**Treść polecenia**
Policz wiersze rekordów poniżej, które zawierają ciąg „agent”, i podaj wyłącznie tę liczbę.

**Zestaw rekordów**
^^^^^^^^^^^^^^^^

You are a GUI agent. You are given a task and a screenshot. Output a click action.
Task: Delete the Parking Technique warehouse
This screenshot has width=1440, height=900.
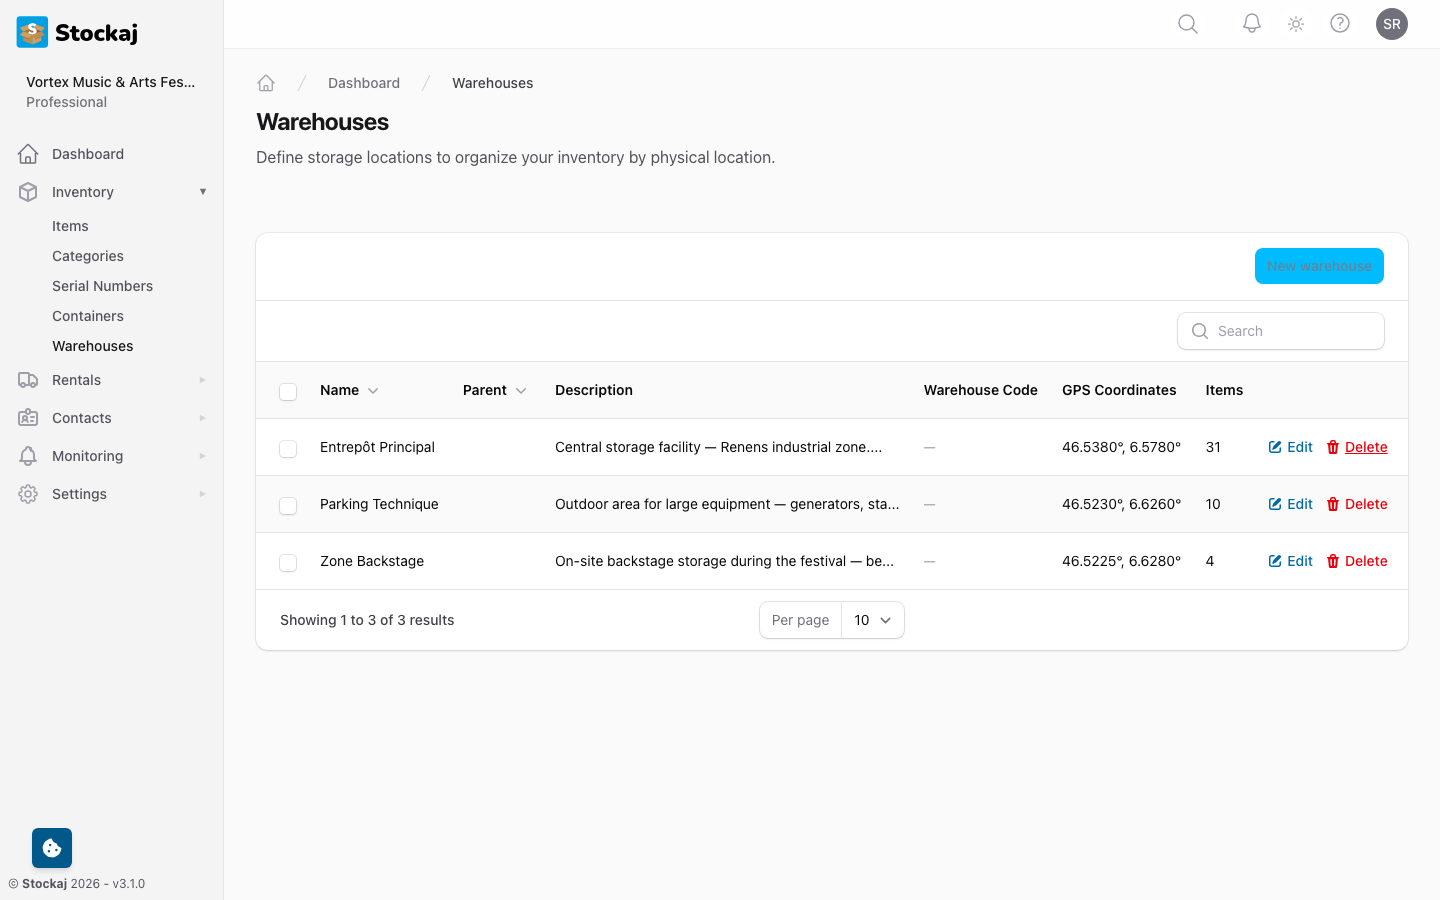[x=1357, y=504]
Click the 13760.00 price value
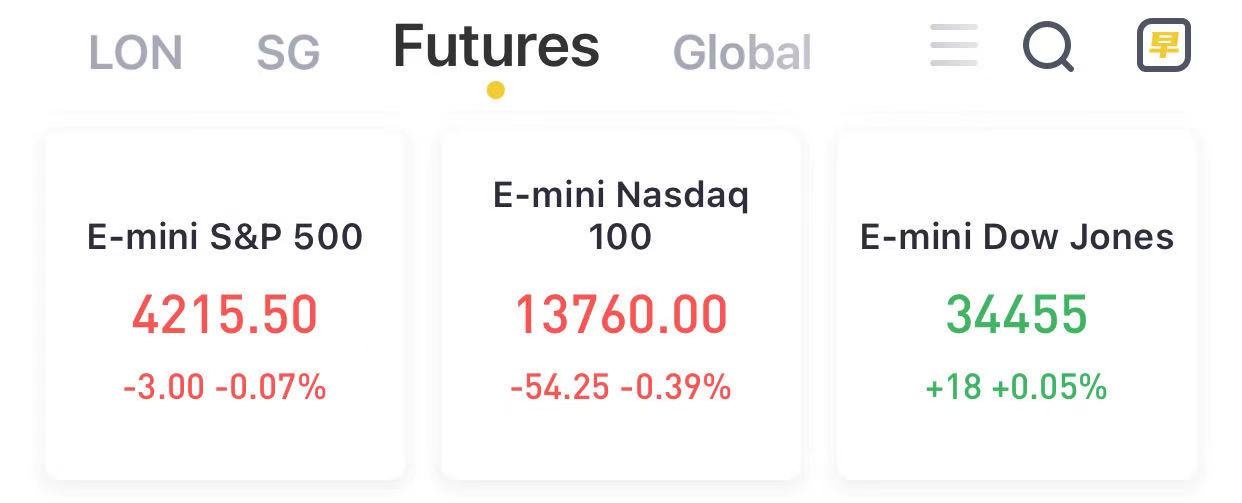1242x503 pixels. [x=621, y=315]
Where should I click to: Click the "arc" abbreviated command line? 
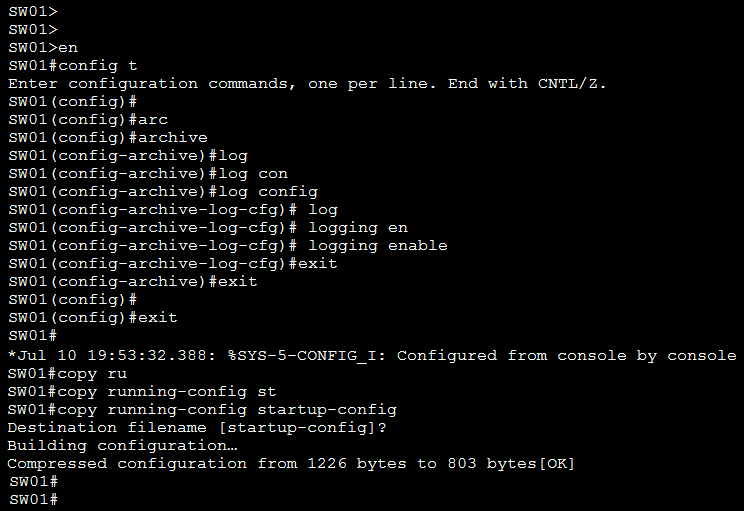pos(87,120)
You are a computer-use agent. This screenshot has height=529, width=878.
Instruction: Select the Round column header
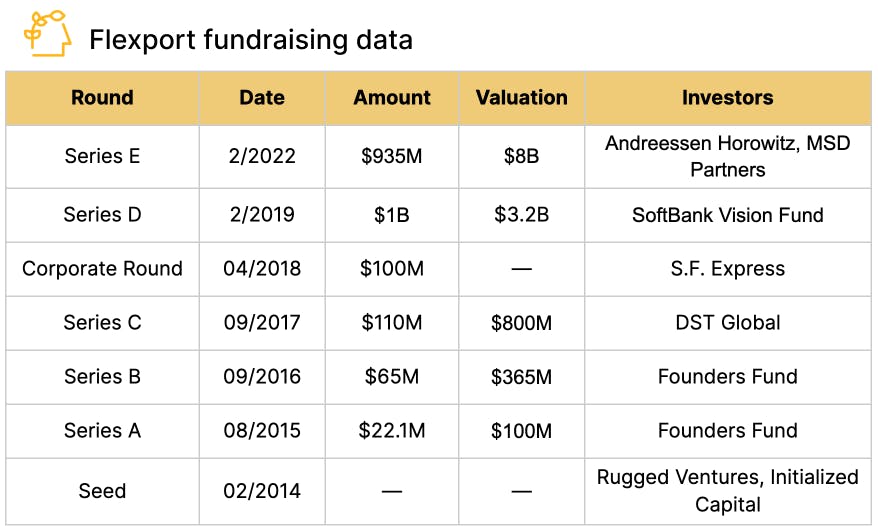point(102,98)
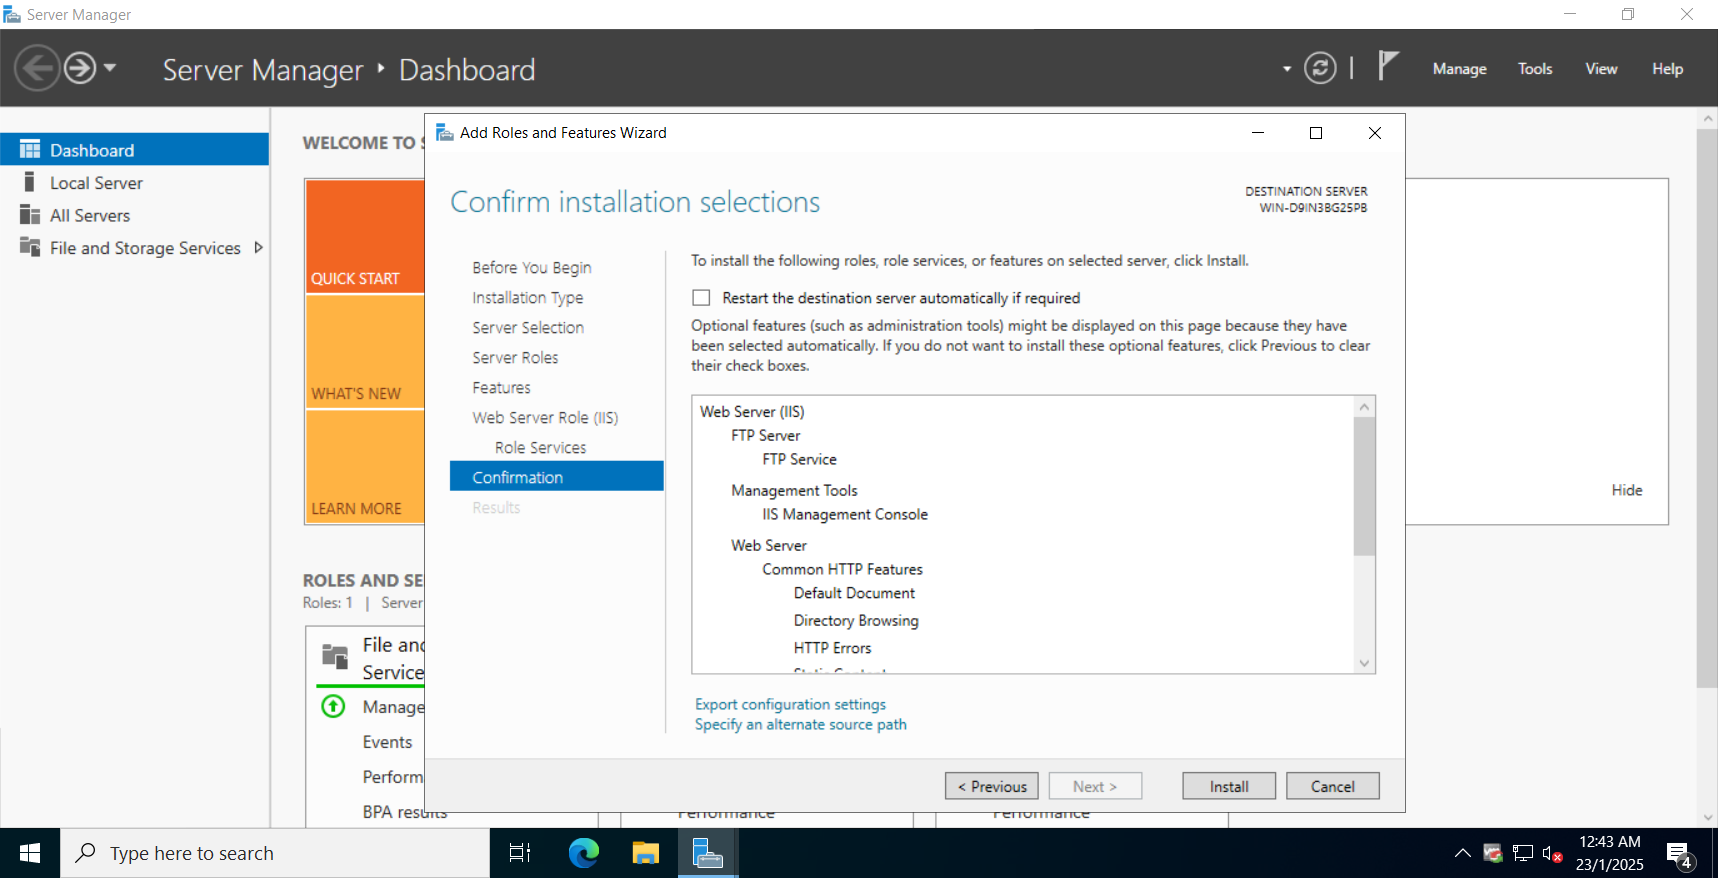Open Local Server from sidebar

pos(96,183)
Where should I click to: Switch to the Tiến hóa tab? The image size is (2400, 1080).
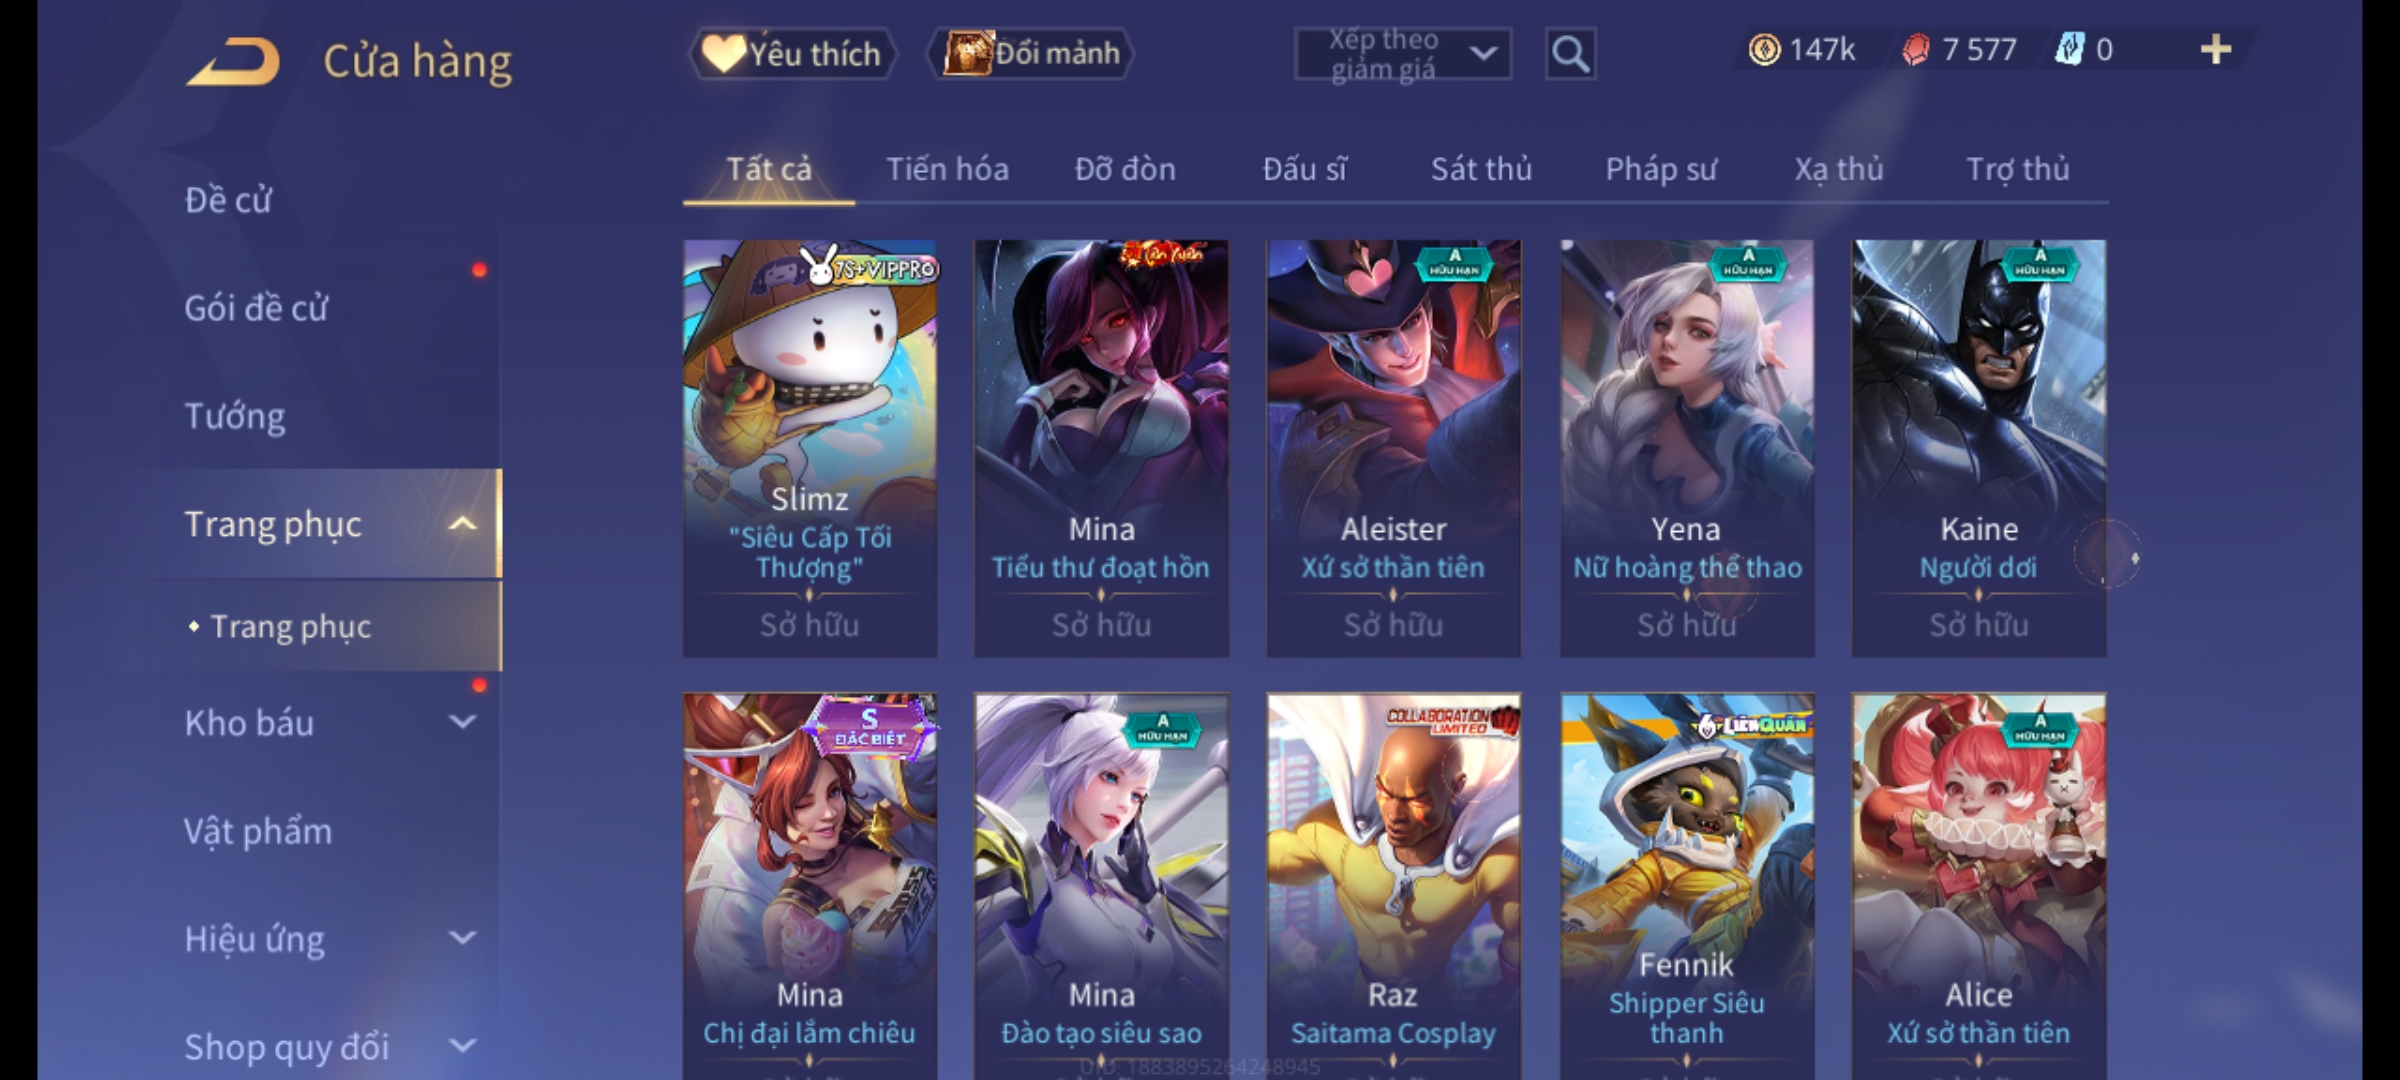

^^^^^^^^^^^^^^^^

**Odpowiedź do zadania**
2